------ ARTICLE ------
Before Linux does a kexec to a kdump kernel or any other kernel, memory shared with Hyper-V should be revoked. Hyper-V could modify a shared page or remove an overlay page after the new kernel is using the page for a different purpose, corrupting the new kernel. Hyper-V does not provide a single "set everything" operation to guest VMs, so Linux code must individually revoke all sharing before doing kexec. See hv_kexec_handler() and hv_crash_handler(). But the crash/panic path still has holes in cleanup because some shared pages are set using per-CPU synthetic registers and there's no mechanism to revoke the shared pages for CPUs other than the CPU running the panic path.

CPU Management

Hyper-V does not have a ability to hot-add or hot-remove a CPU from a running VM. However, Windows Server 2019 Hyper-V and earlier versions may provide guests with ACPI tables that indicate more CPUs than are actually present in the VM. As is normal, Linux treats these additional CPUs as potential hot-add CPUs, and reports them as such even though Hyper-V will never actually hot-add them. Starting in Windows Server 2022 Hyper-V, the ACPI tables reflect only the CPUs actually present in the VM, so Linux does not report any hot-add CPUs.
------ EXCERPTED DATA ------
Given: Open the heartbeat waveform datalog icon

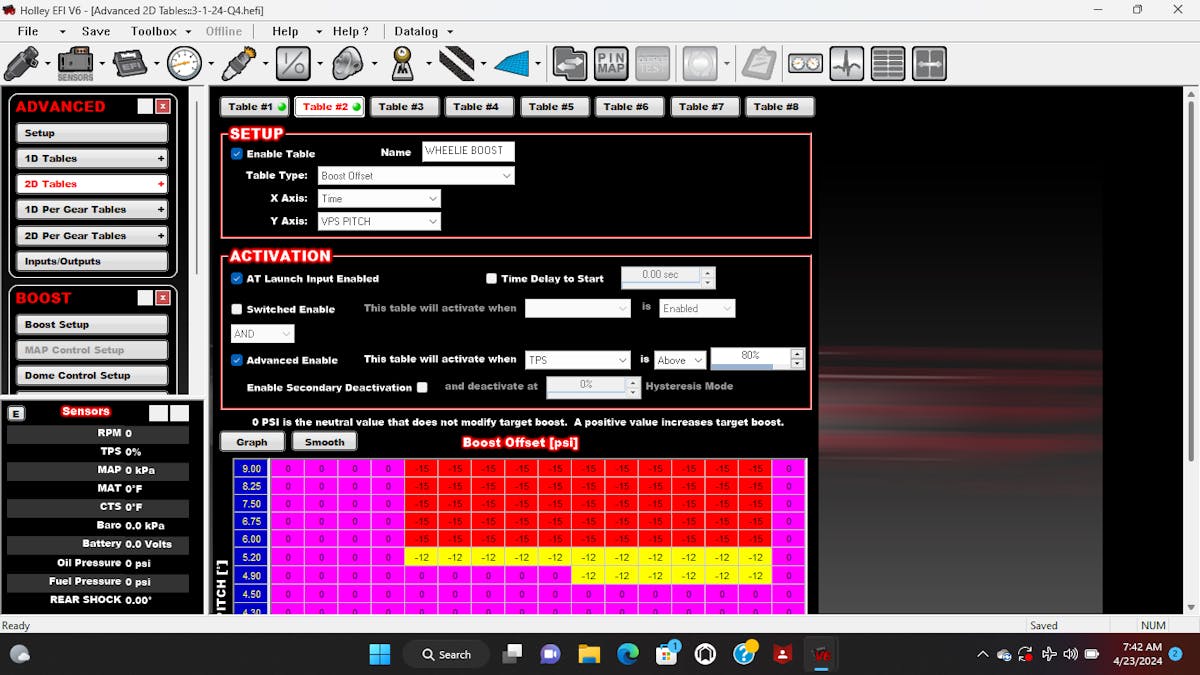Looking at the screenshot, I should (847, 64).
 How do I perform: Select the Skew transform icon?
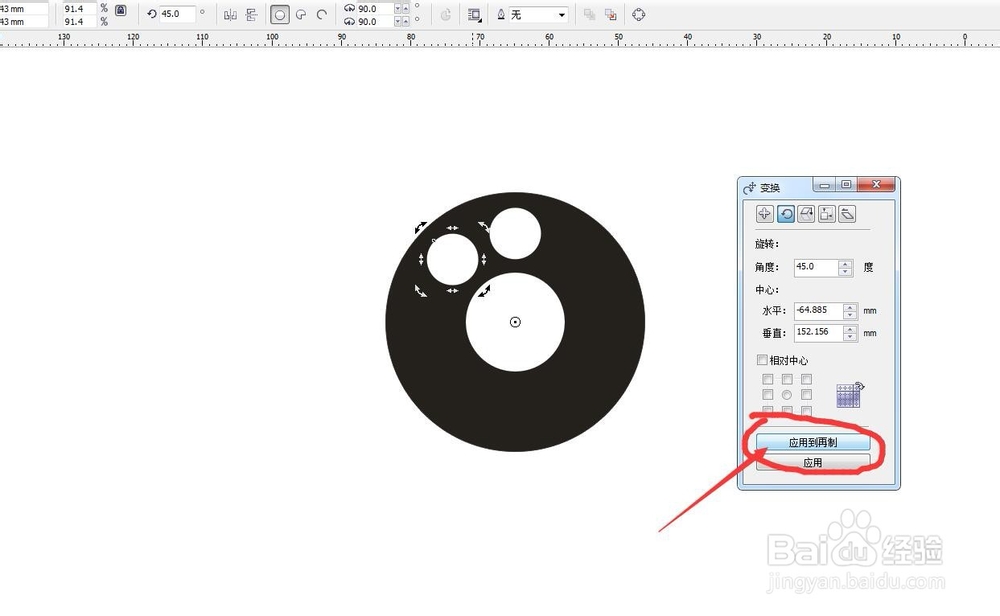click(x=848, y=213)
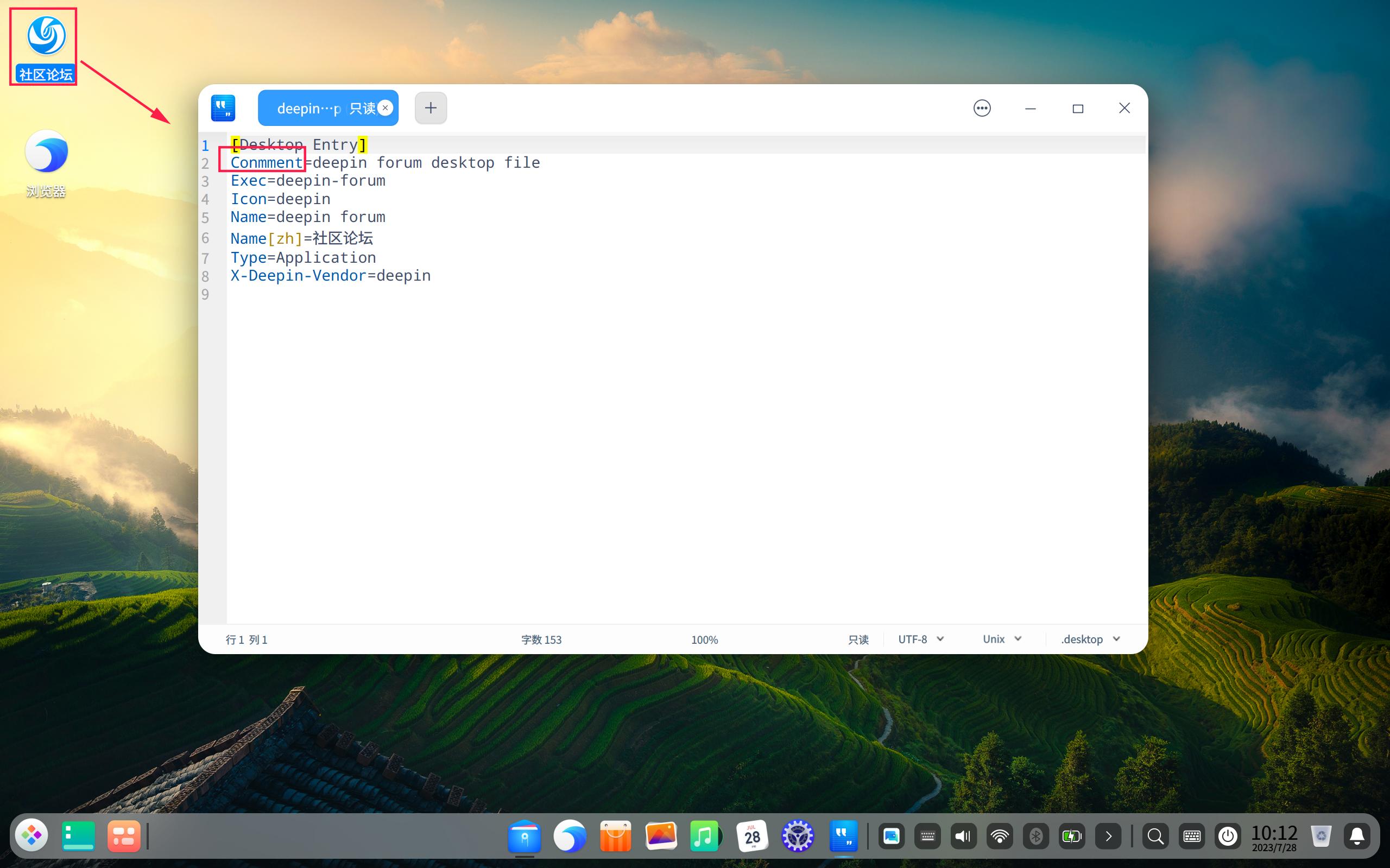This screenshot has height=868, width=1390.
Task: Open the Control Center gear icon
Action: [797, 836]
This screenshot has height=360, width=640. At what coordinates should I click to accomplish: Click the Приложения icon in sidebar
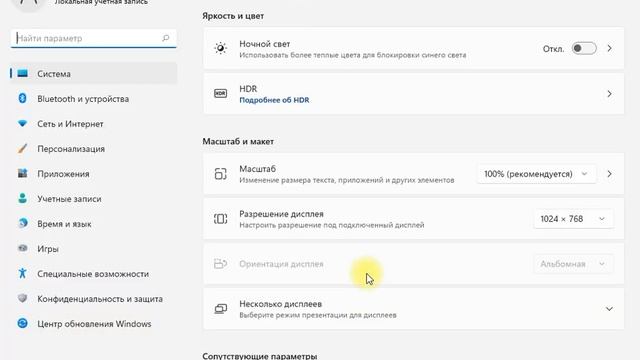[x=22, y=173]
------
### REQUESTS
a) For each statement about the Hyper-V passage, answer yes or no based on the passage, and quote the words that decide it: (i) Hyper-V gives guest VMs one operation that revokes all shared memory at once. (ii) Under Windows Server 2022 Hyper-V, the ACPI tables list only the CPUs actually present in the VM. (iii) Hyper-V can hot-add a CPU to a running VM.
b) Carry on writing the Hyper-V passage, starting right after its last sentence.
The rows play no part in what comes next.

### ANSWERS FOR THE TASKS
a)
(i) No: "Hyper-V does not provide a single "set everything" operation to guest VMs"
(ii) Yes: "Starting in Windows Server 2022 Hyper-V, the ACPI tables reflect only the CPUs actually present in the VM"
(iii) No: "Hyper-V does not have a ability to hot-add or hot-remove a CPU from a running VM."

b)
A Linux guest CPU may be taken offline using the normal Linux mechanisms, provided no VMbus channel interrupts are assigned to the CPU. See the section on VMbus Interrupts for more details on how VMbus channel interrupts can be re-assigned to permit taking a CPU offline.

32-bit and 64-bit

On x86/x64, Hyper-V supports 32-bit and 64-bit guests, and Linux will build and run in either version. While the 32-bit version is expected to work, it is used rarely and may suffer from undetected regressions.

On arm64, Hyper-V supports only 64-bit guests.

Endian-ness

All communication between Hyper-V and guest VMs uses Little-Endian format on both x86/x64 and arm64. Big-endian format on arm64 is not supported by Hyper-V, and Linux code does not use endian-ness macros when accessing data shared with Hyper-V.

Versioning

Current Linux kernels operate correctly with older versions of Hyper-V back to Windows Server 2012 Hyper-V. Support for running on the original Hyper-V release in Windows Server 2008/2008 R2 has been removed.

A Linux guest on Hyper-V outputs in dmesg the version of Hyper-V it is running on. This version is in the form of a Windows build number and is for display purposes only. Linux code does not test this version number at runtime to determine available features and functionality. Hyper-V indicates feature/function availability via flags in synthetic MSRs that Hyper-V provides to the guest, and the guest code tests these flags.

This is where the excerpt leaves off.